• _TASK TO CARRY OUT_: Exactly as they appear, retype the lines from the one containing "Viewport: 944px width, 421px" through the final line of the data below. Leave pictures out.

========

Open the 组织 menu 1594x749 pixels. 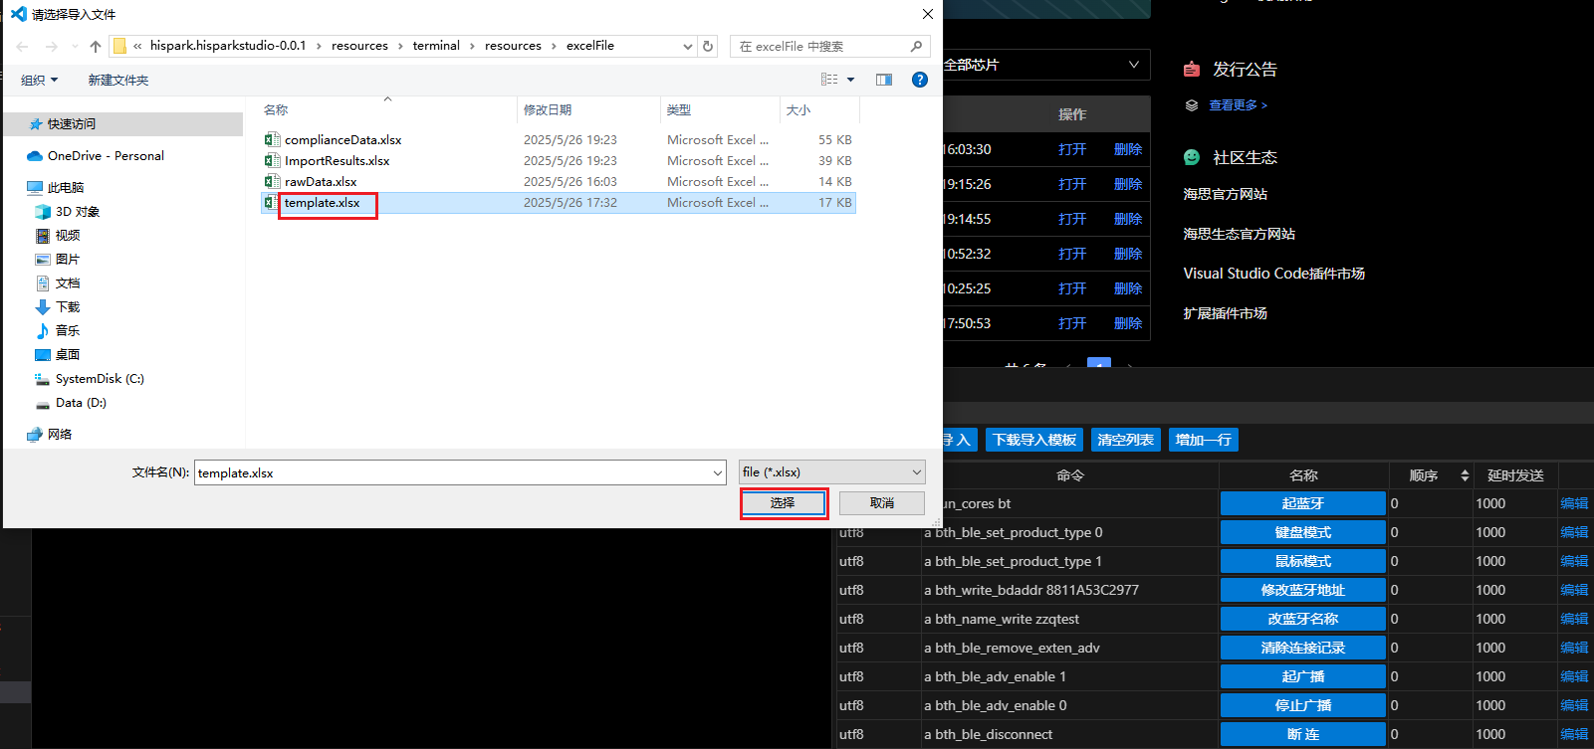coord(40,81)
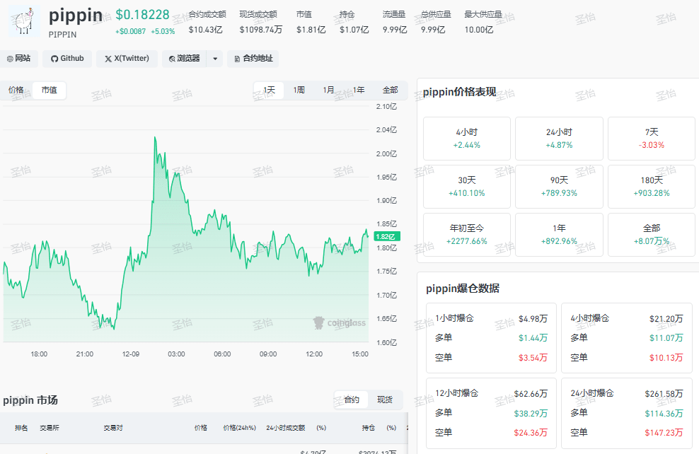
Task: Click the 1.82亿 current value marker
Action: (x=387, y=237)
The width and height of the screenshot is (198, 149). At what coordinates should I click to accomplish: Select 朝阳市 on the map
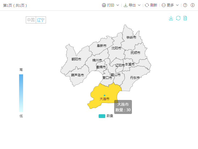76,59
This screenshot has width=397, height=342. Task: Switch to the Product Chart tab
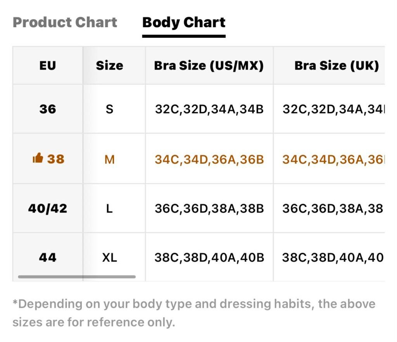65,22
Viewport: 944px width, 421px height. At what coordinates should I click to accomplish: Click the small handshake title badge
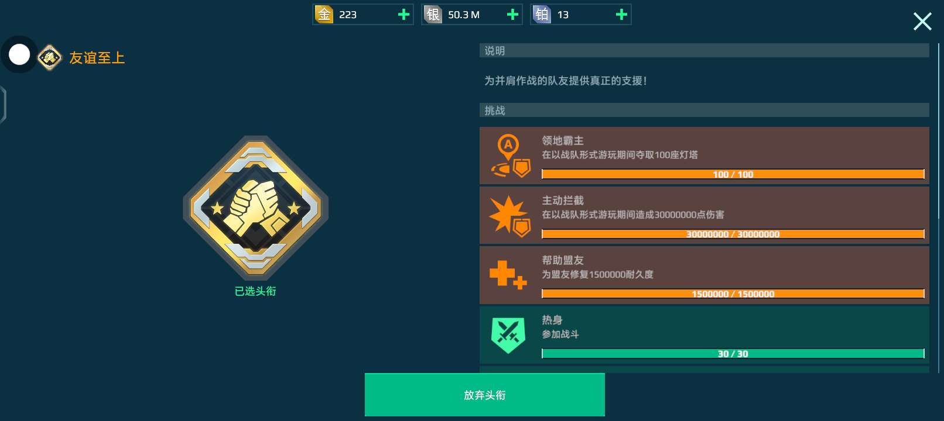pos(50,57)
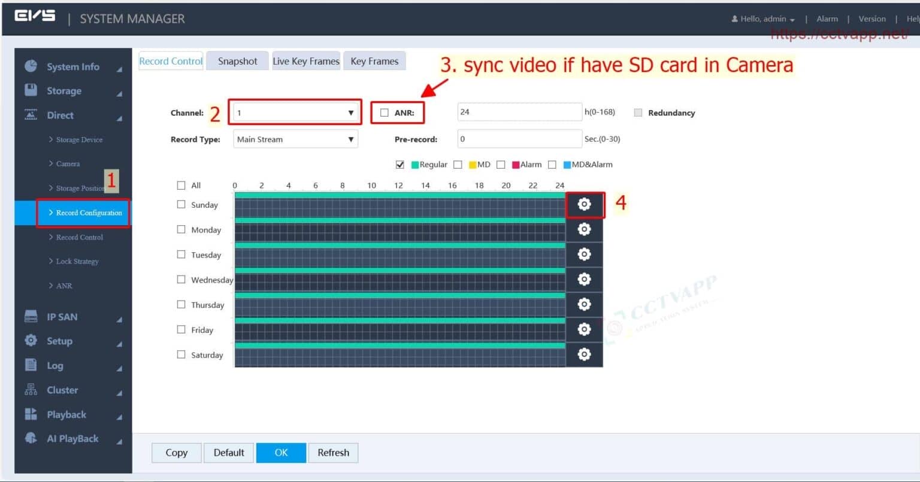Open Sunday's schedule settings gear

584,204
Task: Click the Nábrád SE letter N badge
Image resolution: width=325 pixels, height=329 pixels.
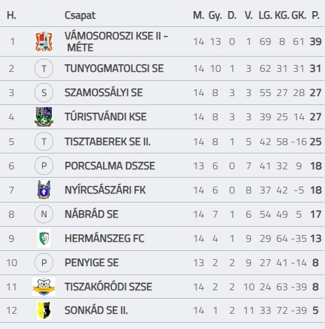Action: [44, 214]
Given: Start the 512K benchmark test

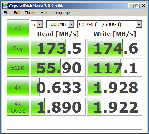Looking at the screenshot, I should [x=18, y=68].
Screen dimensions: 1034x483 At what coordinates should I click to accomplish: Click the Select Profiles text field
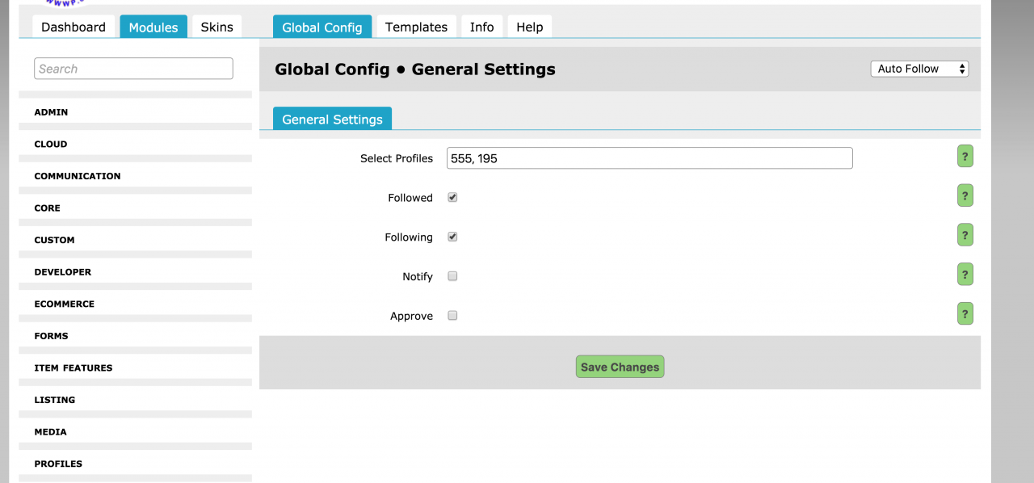click(649, 158)
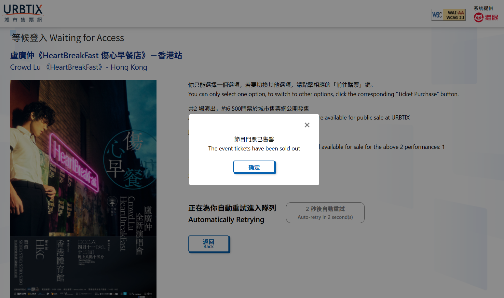Click the 'event tickets have been sold out' message
The image size is (504, 298).
click(x=254, y=149)
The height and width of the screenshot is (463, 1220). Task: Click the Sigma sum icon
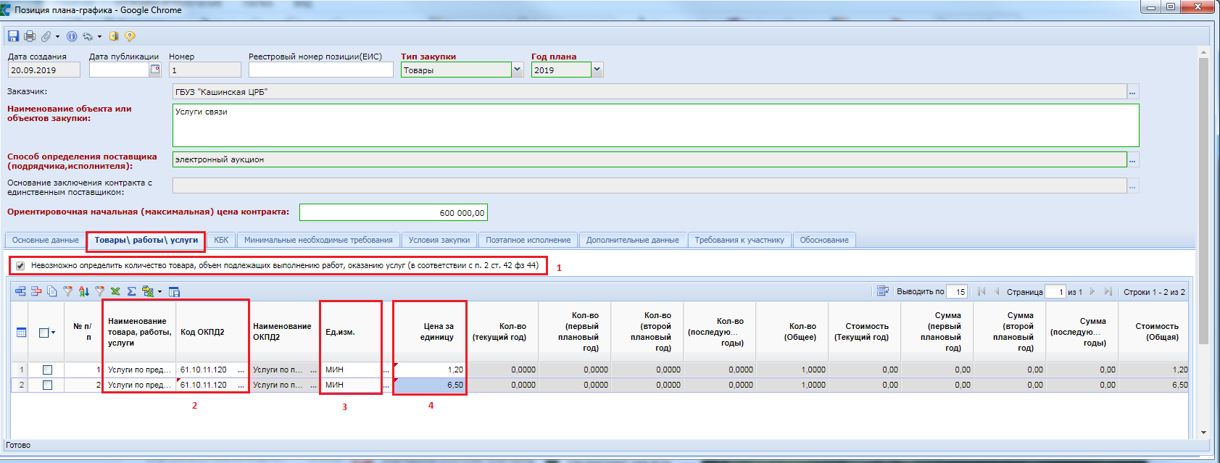pos(131,291)
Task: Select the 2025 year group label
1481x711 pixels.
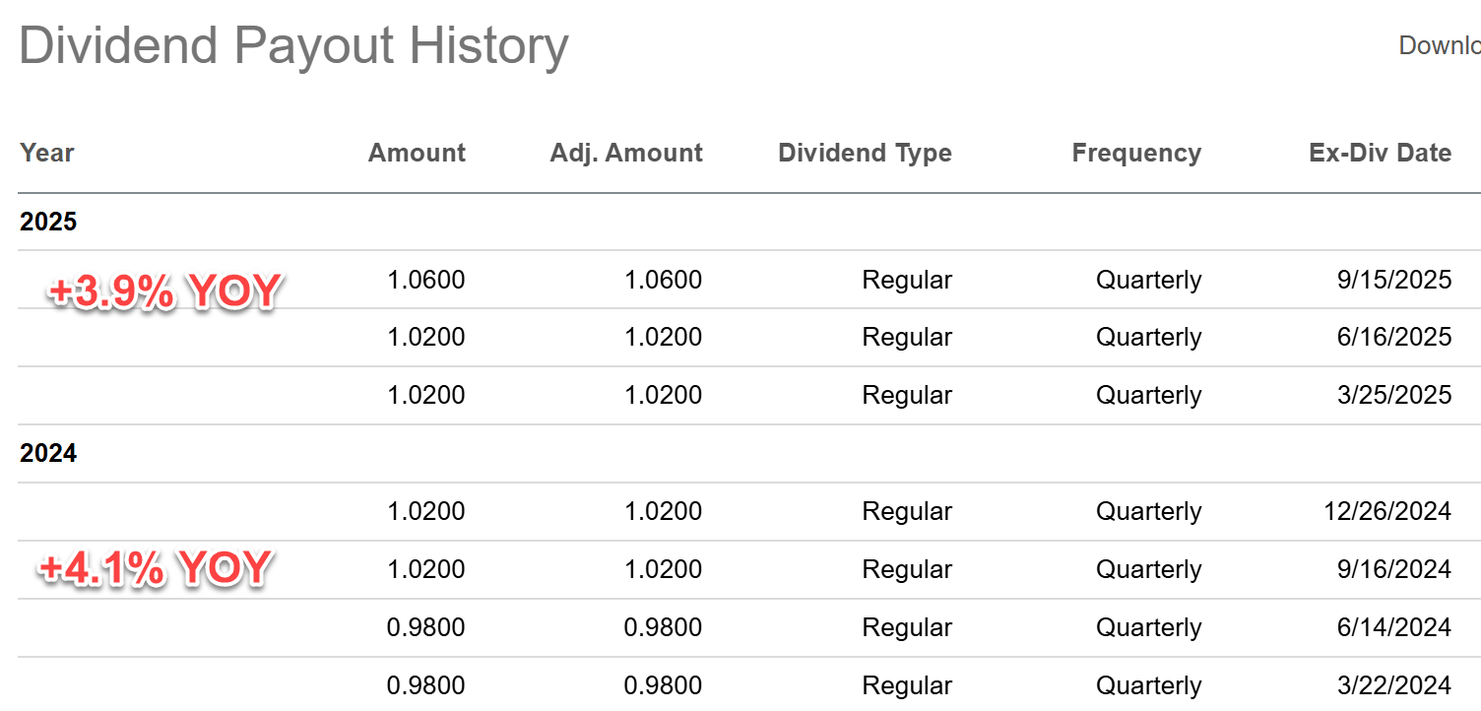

========

• _WRITTEN ANSWER_:
Viewport: 944px width, 421px height. At what coordinates should I click to accomplish: Click the small handshake title badge
pos(50,57)
Open Sunday's schedule settings gear

584,204
Task: Click the Nábrád SE letter N badge
Image resolution: width=325 pixels, height=329 pixels.
Action: [44, 214]
Given: Start the 512K benchmark test

Looking at the screenshot, I should [x=18, y=68].
Screen dimensions: 1034x483 At what coordinates should I click to accomplish: Click the Select Profiles text field
click(649, 158)
Click the 'event tickets have been sold out' message
The image size is (504, 298).
click(x=254, y=149)
The height and width of the screenshot is (463, 1220). Task: Click the Sigma sum icon
pos(131,291)
Task: Select the 2025 year group label
1481x711 pixels.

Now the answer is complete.